Splunk query to Kibana

m.sereda · June 24, 2019, 12:21pm

How to convert this to kibana query language?

index=visiona "field id=\"0\" value=\"0110\"" | rex max_match=0 "field id=\"39\" value=\"(?<code>([0-9A-Z]+))\"" | where code = "00" OR code="N0" OR code="91" | timechart count by code

and this

index=visiona sourcetype=fo_csshi  "<field id="0" value=\"" |  rex max_match=0 "field id=\"2\" value=\"(?<bin>([0-9]+))" |  
where bin in ("544674" ,"547396" ,"547396","455065","455080","472817","477924","490823","477540","524382","477262","477263","523427","416311")
| rex max_match=0 "<service>Transaction service time is (?<servicetime>([0-9]+)) ms</service>" | rex max_match=1 "<field id=\"0\" value=\"(?<msgcode>([0-9]+))\"" | where msgcode="1100" OR msgcode="1120" OR msgcode="1200" OR msgcode="1220" OR msgcode="1420" | stats  perc95(servicetime) as czas_procesowania by msgcode | eval check=if((czas_procesowania<250)  ,"OK","PROBLEM")

And is there any tutorial for rewrite from splunk query to Kibana query?

Christian_Dahlqvist · June 24, 2019, 5:45pm

Kibana and Splunk works in very different ways so there is no easy converter.

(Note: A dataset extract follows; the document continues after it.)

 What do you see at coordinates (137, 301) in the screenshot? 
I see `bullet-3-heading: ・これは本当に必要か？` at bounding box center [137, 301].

When working with the Elastic stack you generally need to do a lot more work up front with respect to parsing out fields and values. This blog post contain a discussion on this topic. Once this is done you can build visualizations with filtering and grouping. As you can see this will require you to rethink your approach.

system · July 22, 2019, 5:45pm

This topic was automatically closed 28 days after the last reply. New replies are no longer allowed.